Die Immunologische Lücke beim Welpen

27062011Cincinnati Kid hp

Letzte Woche besuchte ich einen Vortrag von Frau Dr. Bianca Baumbach, PetProfi Team zum Thema Allergien beim Hund.

Sie hat uns sehr anschaulich erklärt, dass man unter dem Begriff Allergie eine immunologisch bedingte Reaktion (meistens der Haut) versteht, wobei das Immunsystem eine heftige, krankhafte Abwehrreaktion auf ganz bestimmte, normalerweise harmlose Umweltstoffe (Allergene) zeigt.

Die dritthäufigste Allergieform bei Hunden ist die Futterallergie, die, im Gegensatz zu anderen Allergien, bereits im Welpenalter auftreten kann.

In diesem Zusammenhang wies uns Frau Dr. Baumbach auf die Immunologische Lücke beim Welpen hin und gab uns dazu die nachfolgenden Informationen, die ich hiermit gerne an euch weitergeben möchte.
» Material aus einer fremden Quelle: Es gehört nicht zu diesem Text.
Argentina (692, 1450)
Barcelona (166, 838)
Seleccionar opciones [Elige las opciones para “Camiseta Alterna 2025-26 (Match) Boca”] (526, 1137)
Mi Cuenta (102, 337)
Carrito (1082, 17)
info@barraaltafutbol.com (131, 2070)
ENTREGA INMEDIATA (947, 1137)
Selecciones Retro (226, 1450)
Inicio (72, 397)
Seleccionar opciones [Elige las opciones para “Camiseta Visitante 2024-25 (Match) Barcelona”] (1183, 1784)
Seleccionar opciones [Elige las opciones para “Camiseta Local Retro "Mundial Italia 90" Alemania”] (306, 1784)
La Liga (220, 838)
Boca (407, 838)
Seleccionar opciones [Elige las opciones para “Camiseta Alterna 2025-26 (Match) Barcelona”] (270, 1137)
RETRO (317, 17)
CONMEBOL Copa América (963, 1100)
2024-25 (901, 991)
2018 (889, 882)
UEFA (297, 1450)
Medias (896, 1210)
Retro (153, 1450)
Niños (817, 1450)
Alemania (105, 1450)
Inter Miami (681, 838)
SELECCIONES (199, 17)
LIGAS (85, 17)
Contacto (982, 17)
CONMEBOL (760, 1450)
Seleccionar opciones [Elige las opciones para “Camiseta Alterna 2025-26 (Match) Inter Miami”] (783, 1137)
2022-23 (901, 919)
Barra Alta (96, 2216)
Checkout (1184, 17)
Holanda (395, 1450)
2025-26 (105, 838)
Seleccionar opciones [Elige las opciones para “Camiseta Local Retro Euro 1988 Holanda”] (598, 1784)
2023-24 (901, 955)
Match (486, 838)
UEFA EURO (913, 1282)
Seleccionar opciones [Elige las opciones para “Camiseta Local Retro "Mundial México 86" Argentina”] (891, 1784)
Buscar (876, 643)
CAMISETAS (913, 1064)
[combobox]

Zu der Immunologischen Lücke, d.h. zu der infektionsgefährdeten Zeit, kommt es bei Welpen zwangsläufig in der Zeit zwischen der 5./6. und der 8. bis ca. 10. Lebenswoche; in diesem Punkt schwanken die Literaturangaben.

Wenn man davon ausgeht, dass eine Mutterhündin gut durchgeimpft ist, dann nehmen ihre Welpen direkt nach der Geburt mit der Biestmilch/Kolostralmilch die mütterlichen (maternalen) Antikörper/Immunglobuline auf, die den Welpen vor Infektionen schützen (Schutz durch maternale Antikörper). Es ist wichtig, dass die Welpen sofort mit dem Trinken der Biestmilch beginnen, denn der Gehalt an Antikörpern in der Milch sinkt binnen weniger Stunden rasch ab. Die maternalen Antikörper stehen den Welpen nur in den ersten zwei Lebenstagen in der Milch zur Verfügung.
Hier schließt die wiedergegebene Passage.